:: Stated goal 1 ::
Reproduce the records starting at their first line and ending at the line that contains "coordinates (265, 324).", with both of those lines included. Leave the pictures out of your copy.

The big news when Brooks first announced The Black Elfstone was that it would be the first of a four volume conclusion to the Shannara series. (There’s a whole lot more to this, as Brooks still plans to write more Shannara novels, just not ones that move the story forward chronologically.) Since the series’ inception, Brooks has been toying with the sometimes-cold, sometimes-hot war between magic and science. The Four Lands is actually post-apocalyptic America—only magic (and faerie races who hid themselves from humans) reemerged after humanity managed to nearly wipe itself from the planet. One of the series’ most unique aspects is the way Brooks has allowed the technology of the world to grow and evolve as time passes. The Four Lands of The Black Elfstone is very different than the Four Lands we were introduced to in The Sword of Shannara. What began as a fairly traditional pastoral fantasy world has become something more akin to Final Fantasy XII—magic and technology coexist, and people fly around in airships while still fighting with swords. Computer science doesn’t really exist, but mechanical and industrial science thrive. Brooks is intensely curious with how the more primal and spiritual aspects of magic interact with science and humanity’s desire for progress. The Black Elfstone is the first volley in the final war between science and magic, and if the novel’s pulse-pounding conclusion is any indication, readers are in for a larger and more complicated battle than anything the Four Lands has seen in the history of the series.

Records about locating elements on screens:
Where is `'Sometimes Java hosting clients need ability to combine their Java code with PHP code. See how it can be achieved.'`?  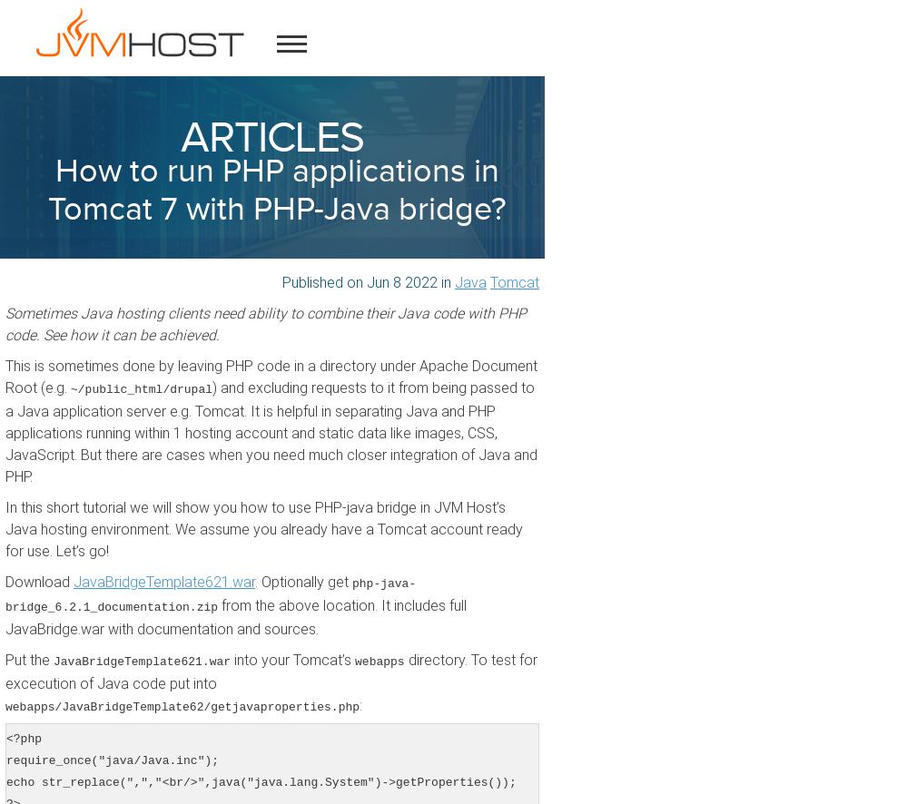
'Sometimes Java hosting clients need ability to combine their Java code with PHP code. See how it can be achieved.' is located at coordinates (265, 324).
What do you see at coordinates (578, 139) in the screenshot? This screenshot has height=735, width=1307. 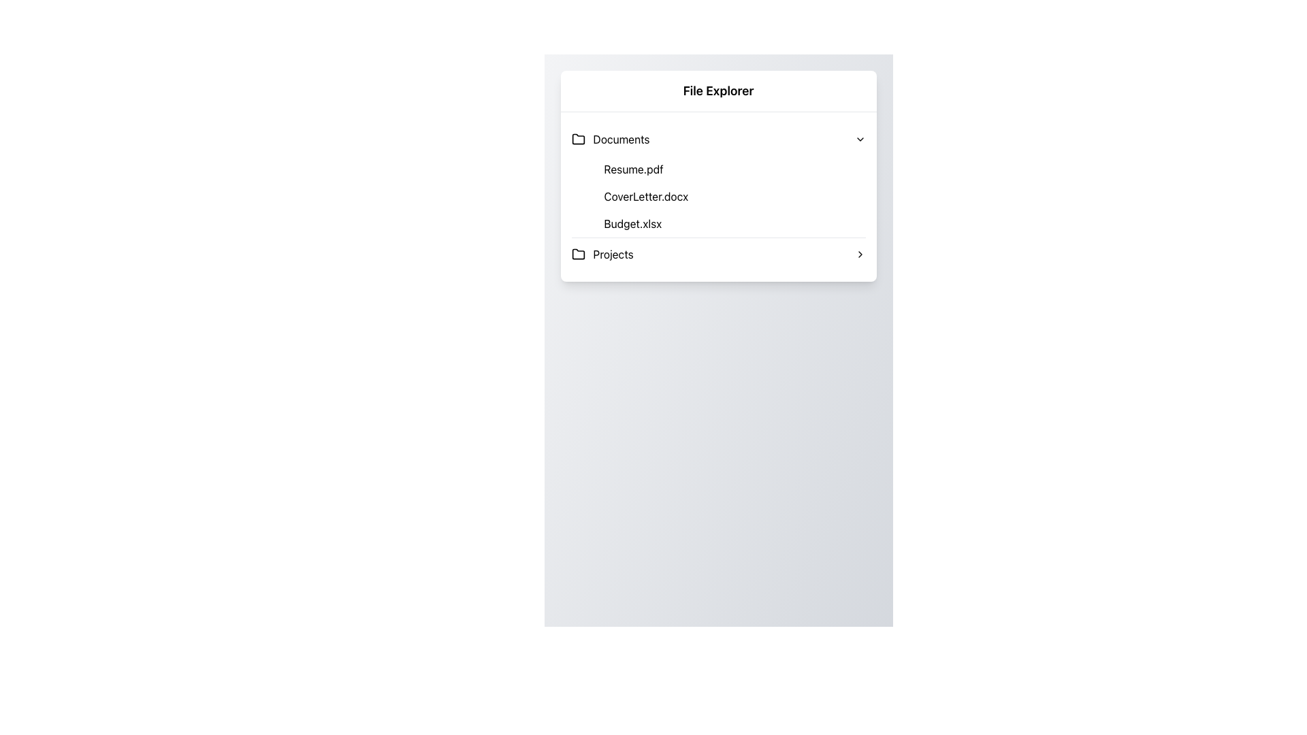 I see `the folder icon located in the uppermost position of the 'Documents' category in the file explorer` at bounding box center [578, 139].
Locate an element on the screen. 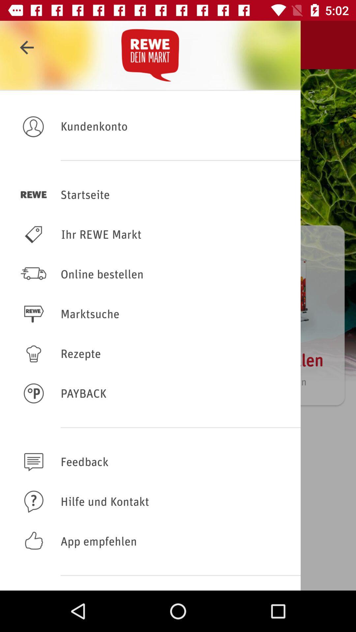 Image resolution: width=356 pixels, height=632 pixels. profile image is located at coordinates (34, 126).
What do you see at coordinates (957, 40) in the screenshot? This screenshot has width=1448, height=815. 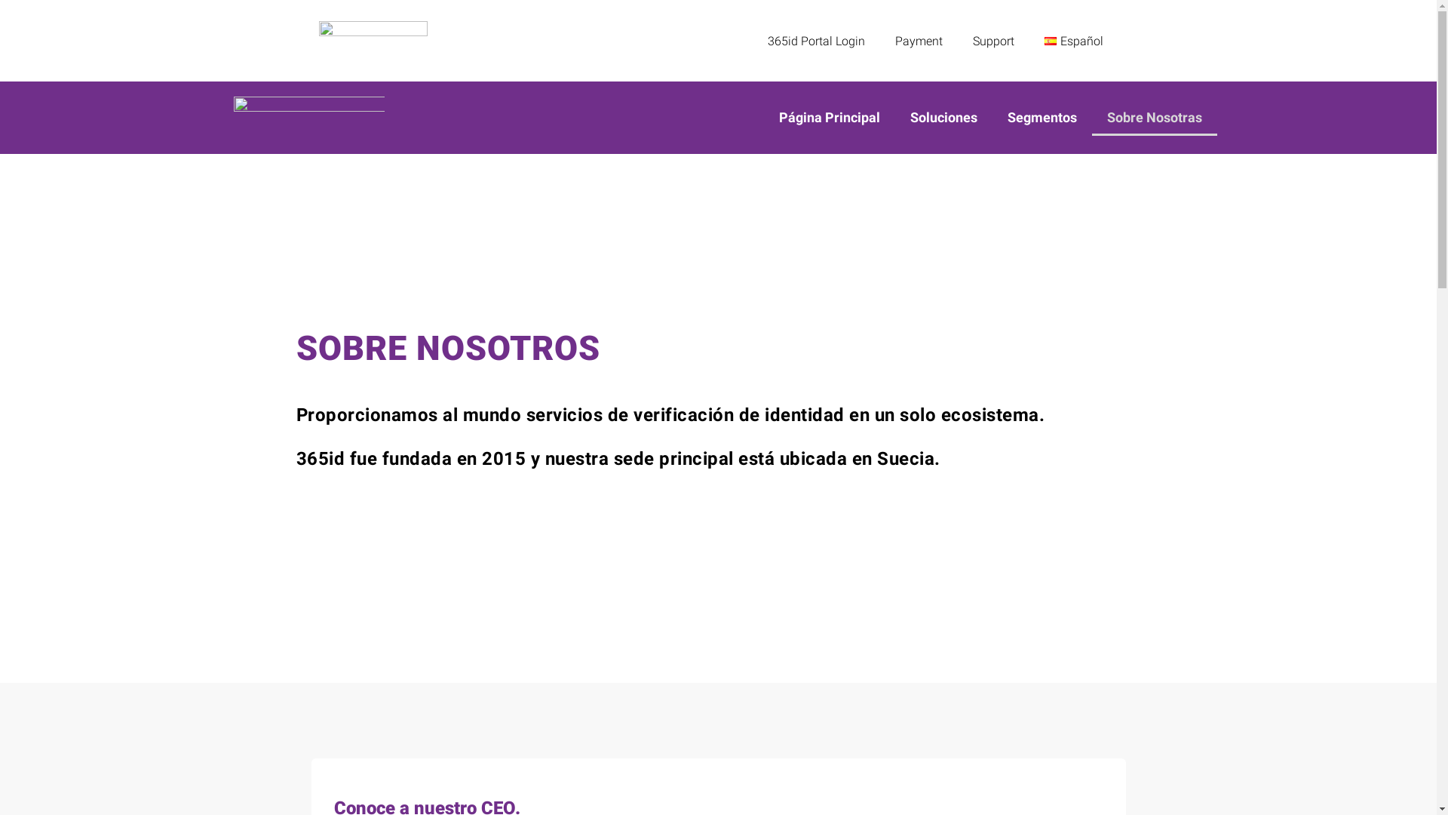 I see `'Support'` at bounding box center [957, 40].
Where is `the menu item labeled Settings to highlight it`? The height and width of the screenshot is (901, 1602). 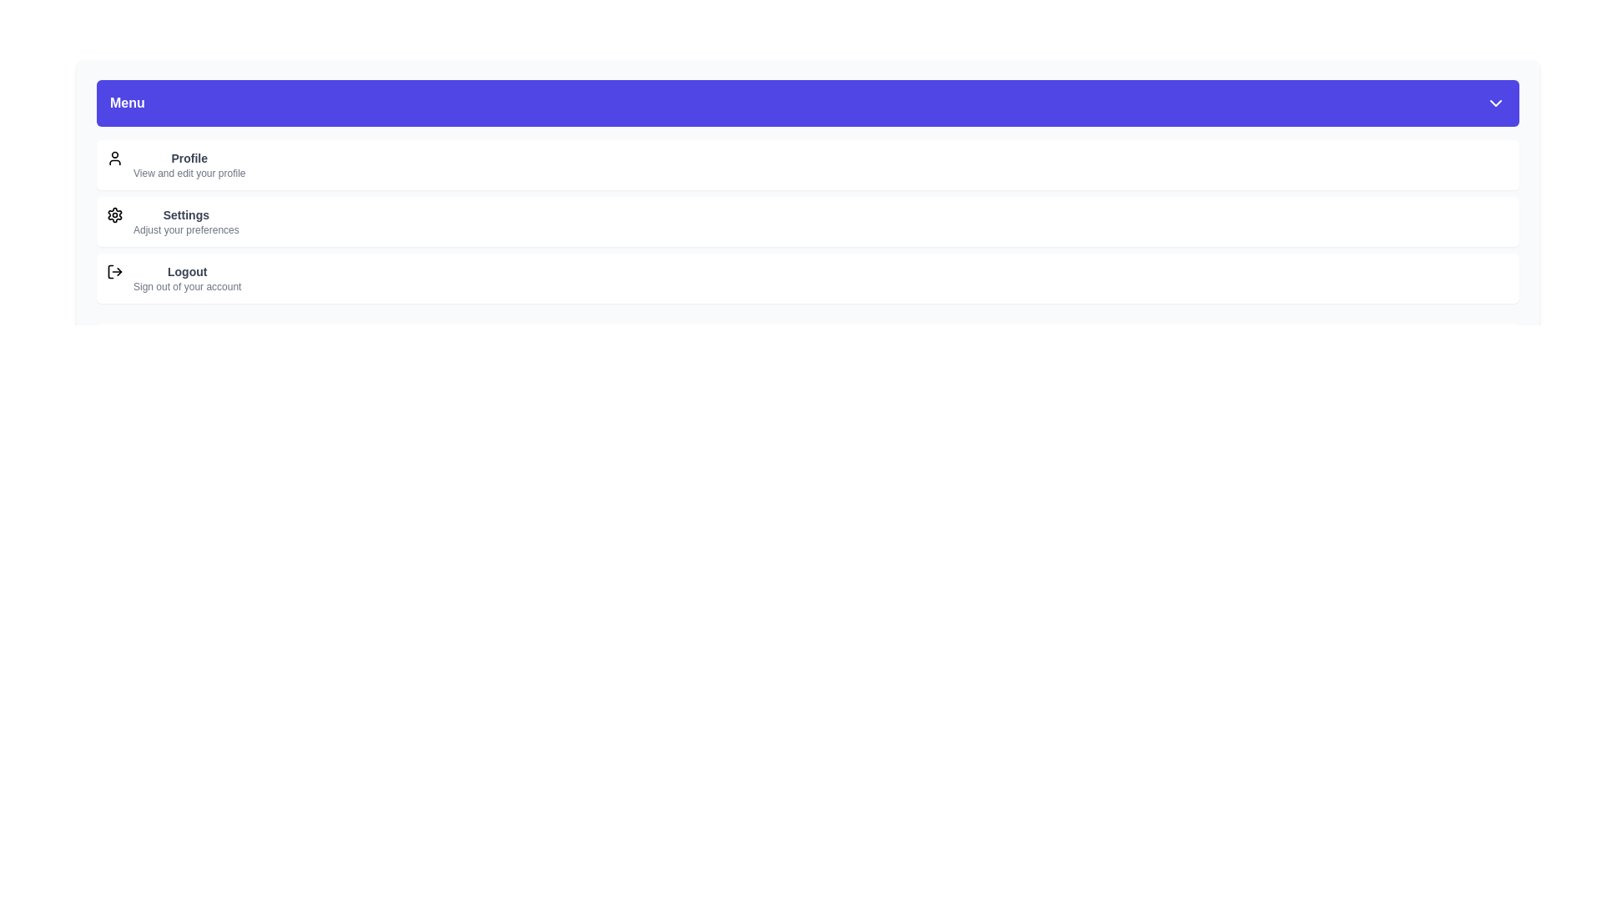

:: Stated goal 2 ::
Based on the passage about The Black Elfstone, decide whether each statement agrees with it. Answer yes or no for each, and quote the words that settle it. (a) The Black Elfstone opens a four-volume conclusion to the Shannara series. (b) Computer science thrives in the Four Lands. (c) The Four Lands is post-apocalyptic America.

:: Right answer 1 ::
Where is `'Sometimes Java hosting clients need ability to combine their Java code with PHP code. See how it can be achieved.'`?  
'Sometimes Java hosting clients need ability to combine their Java code with PHP code. See how it can be achieved.' is located at coordinates (265, 324).

:: Right answer 2 ::
(a) Yes: "it would be the first of a four volume conclusion to the Shannara series"
(b) No: "Computer science doesn’t really exist, but mechanical and industrial science thrive."
(c) Yes: "The Four Lands is actually post-apocalyptic America"